Most of our updates on compiling FSDP have been internal. This is the first public post in this series.

Reflection

What started out as a project around ~May-June is slowly getting to a place where the changes left to make are well scoped.

When we started, almost nothing in torch distributed compiled at all. Whole patterns used by distributed (tensor hooks, backward hooks, process groups, collectives, etc) were not well supported in torch.compile.

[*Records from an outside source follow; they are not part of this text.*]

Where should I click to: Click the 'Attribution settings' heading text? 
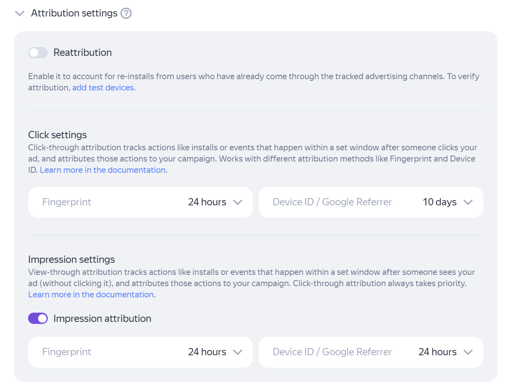(74, 13)

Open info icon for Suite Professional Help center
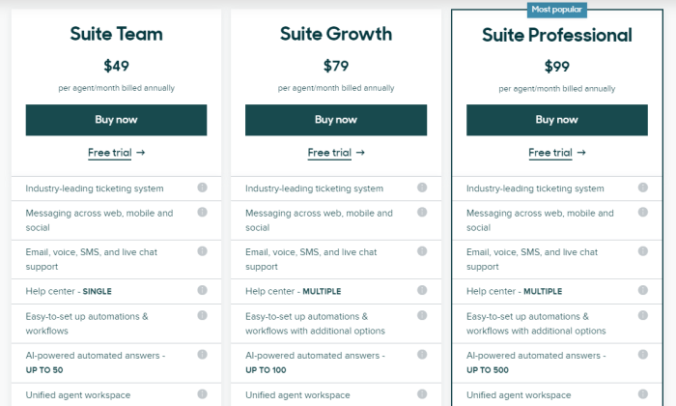[643, 290]
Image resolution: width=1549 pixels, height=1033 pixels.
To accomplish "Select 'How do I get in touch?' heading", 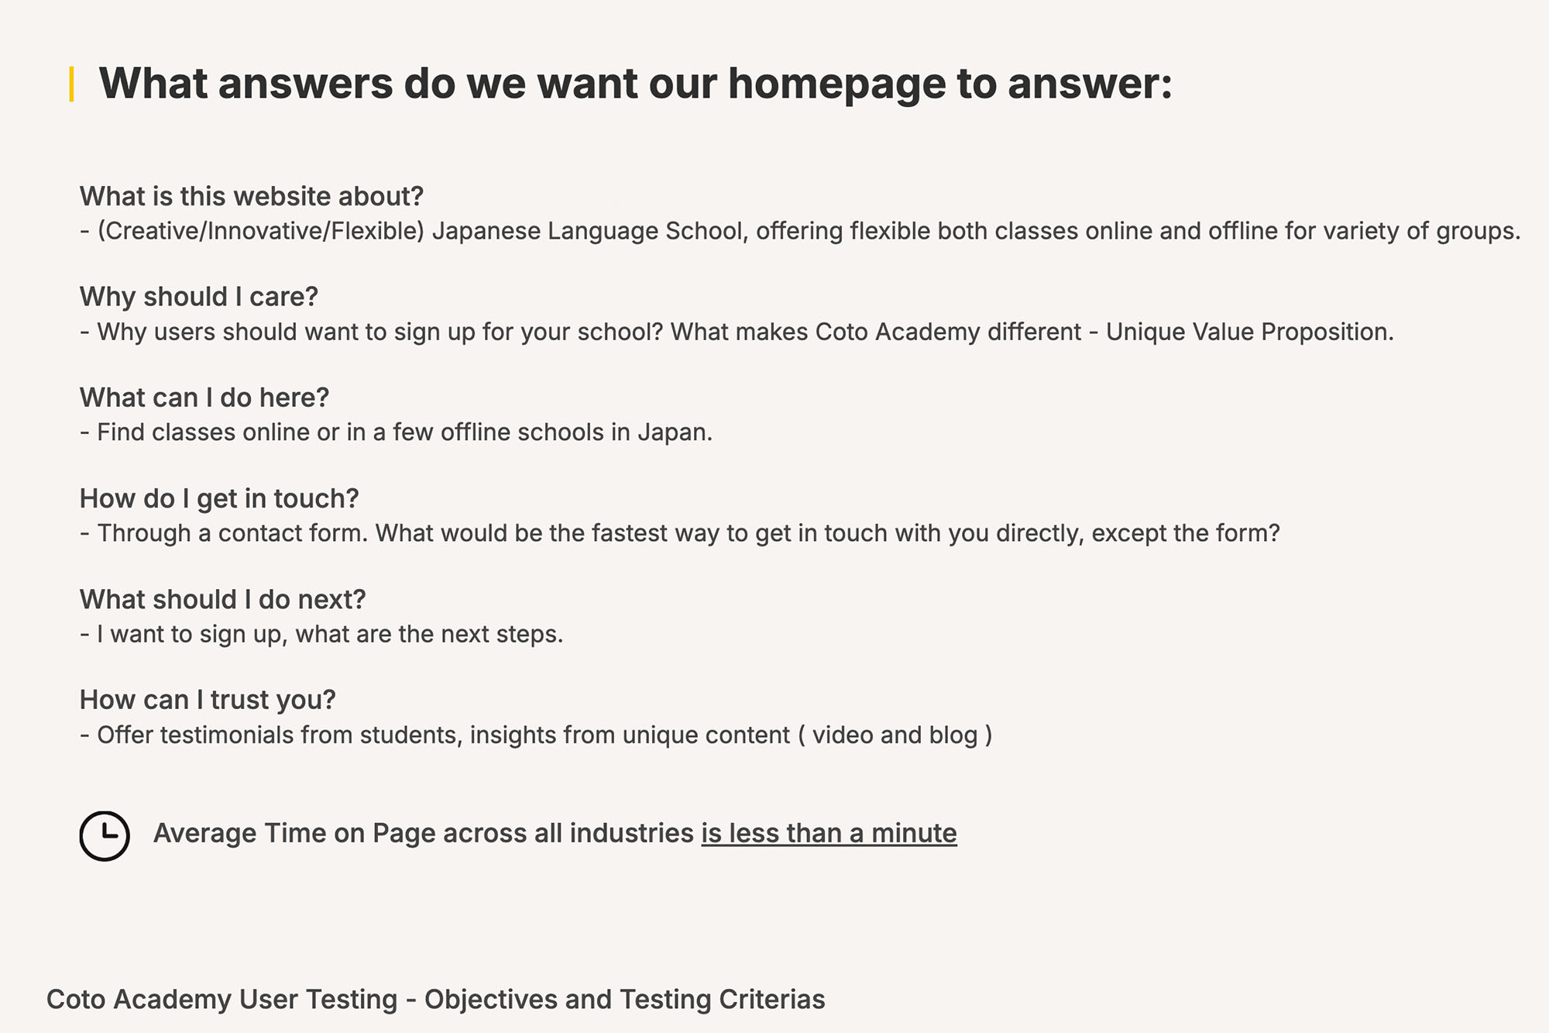I will pos(219,499).
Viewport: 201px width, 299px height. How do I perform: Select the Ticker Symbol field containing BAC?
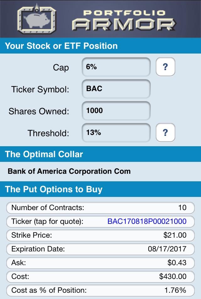click(116, 89)
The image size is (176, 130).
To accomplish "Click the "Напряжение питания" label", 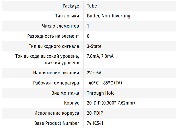I will click(56, 73).
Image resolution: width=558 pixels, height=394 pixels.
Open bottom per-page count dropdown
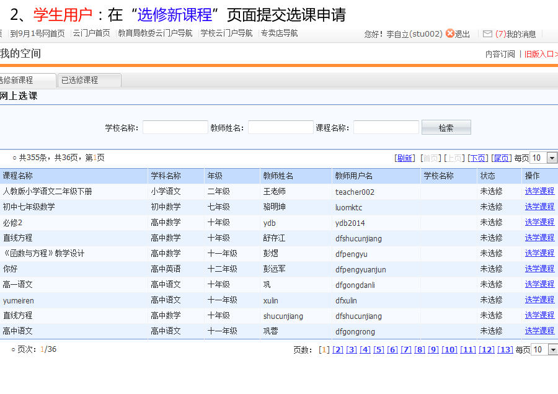(552, 349)
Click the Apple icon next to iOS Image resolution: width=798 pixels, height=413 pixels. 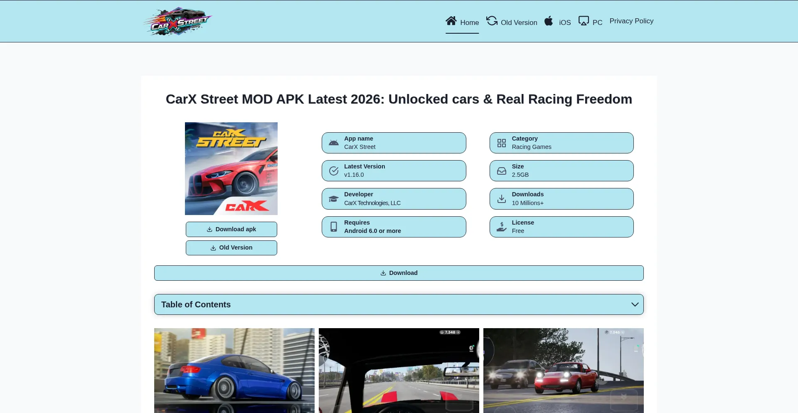point(549,20)
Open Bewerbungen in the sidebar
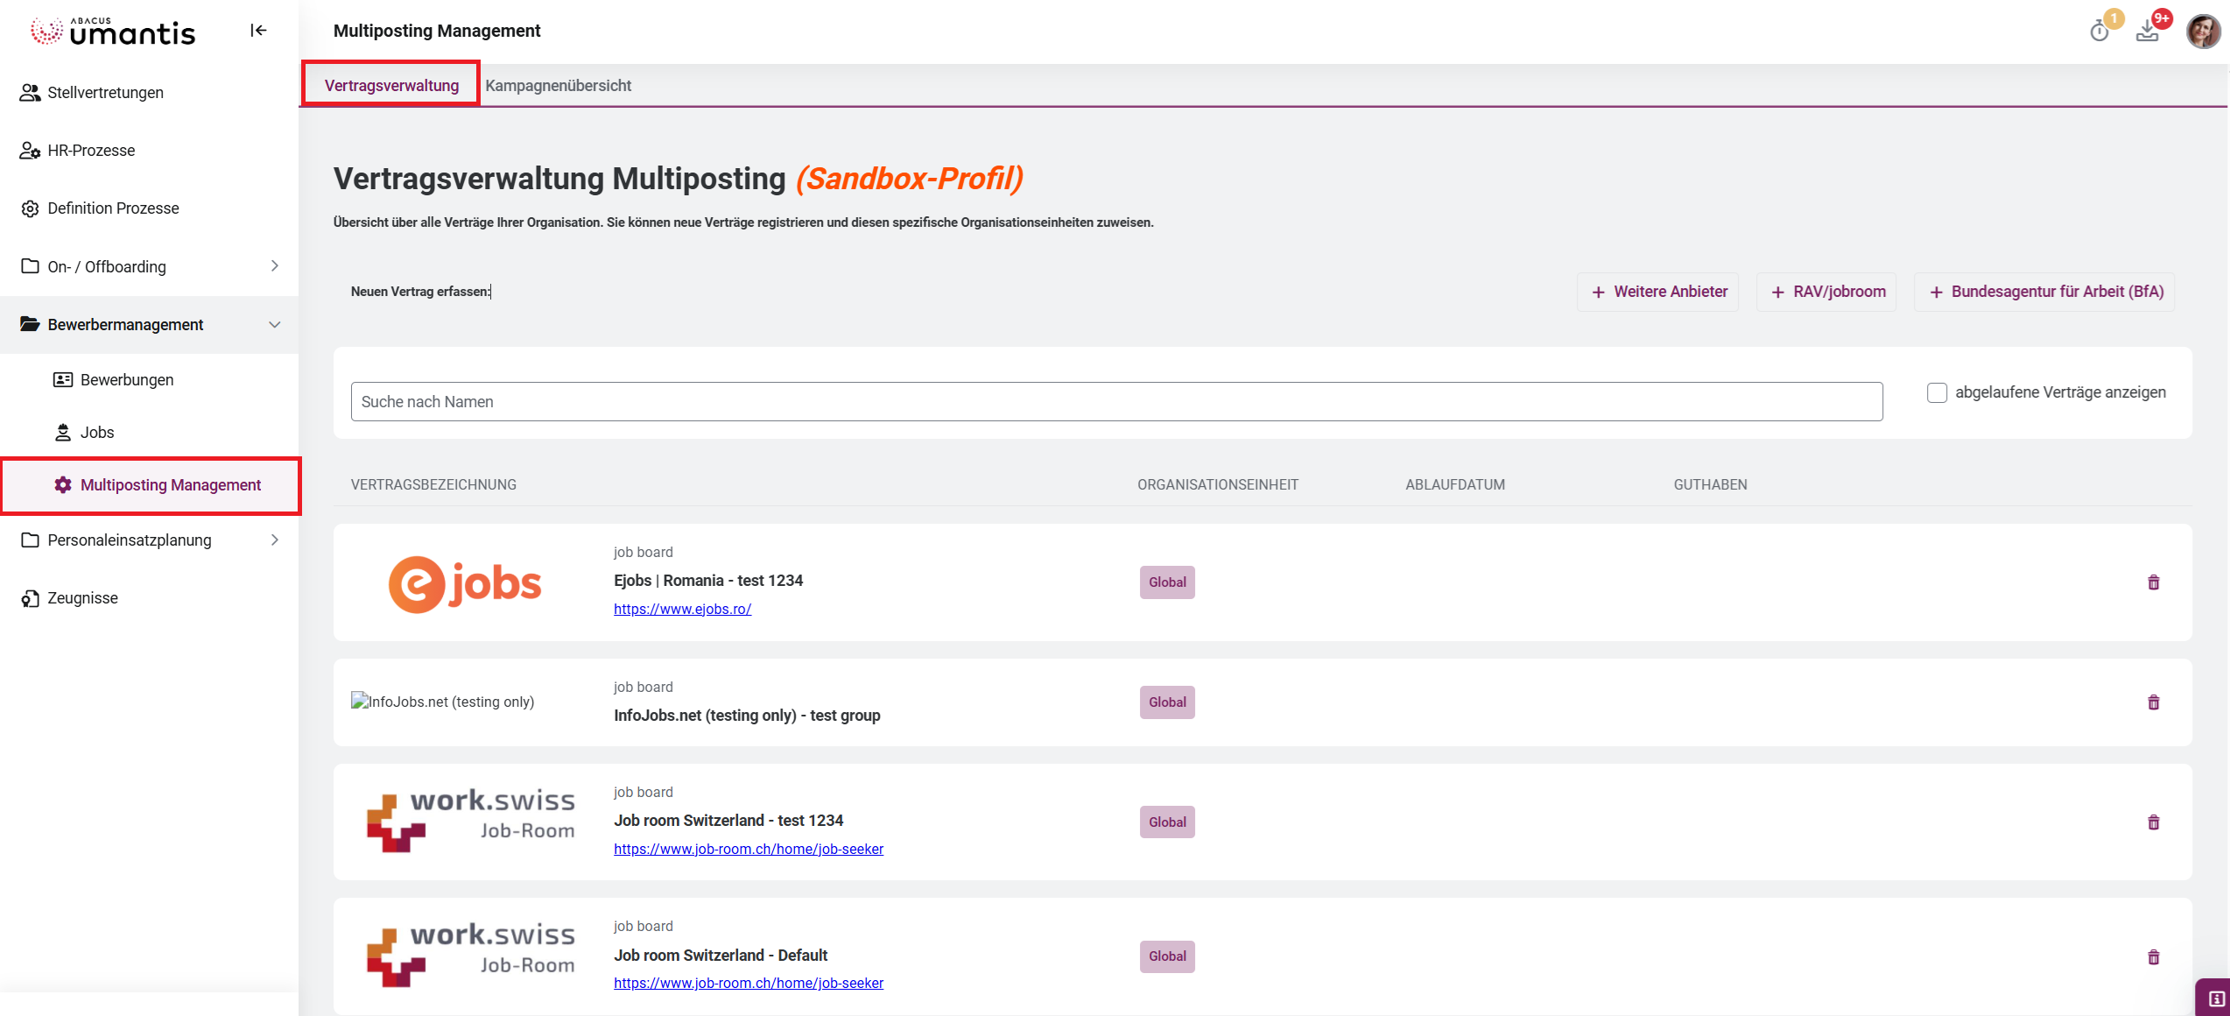The image size is (2230, 1016). point(127,380)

The process has been a little bulldozer-y, we didn’t do a particularly great job of scoping everything we would need to cover to get distributed working e2e with torch.compile, but we had a few major points in mind:

  1. Compiling FSDP was critical to this endeavor, we cannot declare success without this

  2. Compile would have to be e2e - that is, just the dense model /tensor compute portions of FSDP wrapped models would not be enough, we would need to make sure collectives make it into our compiled graph also

  3. The work, as usual, can be split into two halves - (i) soundly capturing a graph through both dynamo and aot_autograd and (ii) soundly lowering it through inductor

  4. torch.compile w/ FSDP is full-graph only, we do not plan to support graph breaks with FSDP at this time

  5. per-parameter FSDP is being worked on in parallel, and has many overlapping requirements. The per-perameter FSDP specific are tracked in Tracing per-param sharding FSDP · Issue #114286 · pytorch/pytorch · GitHub

At this point, we not only have a PR stack tracking the remaining changes ([Do not review] Top of FSDP stack - to be broken up by voznesenskym · Pull Request #115410 · pytorch/pytorch · GitHub (will be broken up into many smaller PRs) we have also achieved a ton of intermediary steps on the way there. These intermediary steps are useful and valuable on their own, and have significantly increased our coverage of what torch.compile can handle.

In no particular order, on our way through supporting FSDP, aside from a lot of bug fixes - we’ve taught torch.compile how to handle:

  • Functional collectives
  • Process groups
  • DTensor
  • Forward hooks on both input and intermediary tensors and modules
  • Backward hooks on both input and intermediary tensors
  • Compiled autograd (turning the autograd graph into an fx.Graph, and then passing that on to PT2)
  • Post accumulate grad hooks
  • Metadata mutating ops, esp w/r/t correctly resetting fake tensors for aot_autograd
  • Attribute mutations on tensors, other objects
  • Support for streams (graph capture only)
  • Support for functools.partial
  • Grad setting, updating

Graph Capture Progress

So, where are we now? We are not yet done, but the list of gaps to close for supporting FSDP looks relatively manageable and sane. All the hacks are gone, and almost all the changes (aside from a few small op-ification steps in FSDP itself) are within dynamo.

In no particular order, we need to land, but already done in the PR above:

  • Quite a bit of bug fixes
  • Better support for submodule, param, and buffer iteration for FSDP wrapped modules
  • FSDP - opificationfor certain storage comparison operations

Graph Lowering Progress

We’ve yet to start this for this workstream.

Next Steps

  1. Work on breaking apart the PR listed above into sane, rational, small pieces to get reviewed
  2. Land a battery of compile + FSDP tests to hold the line on our graph capture work
  3. Expand the scope of compile + FSDP to more complex models beyond the current set of toy models used during development
  4. Graph lowering the captured graph through inductor

Thanks to all the contributors to this effort so far - @ezyang, @bdhirsh, @jansel, @awgu, @Chillee, @albanD

11 Likes

It’s great to see a summarization blog like this!

In additon, are there any similar blogs for torch.compile support on DataParallel and DistributedDataParallel?

Hi, assuming we have already sharded our model with FSDP, does running model = torch.compile(model) actually do anything beneficial at this point?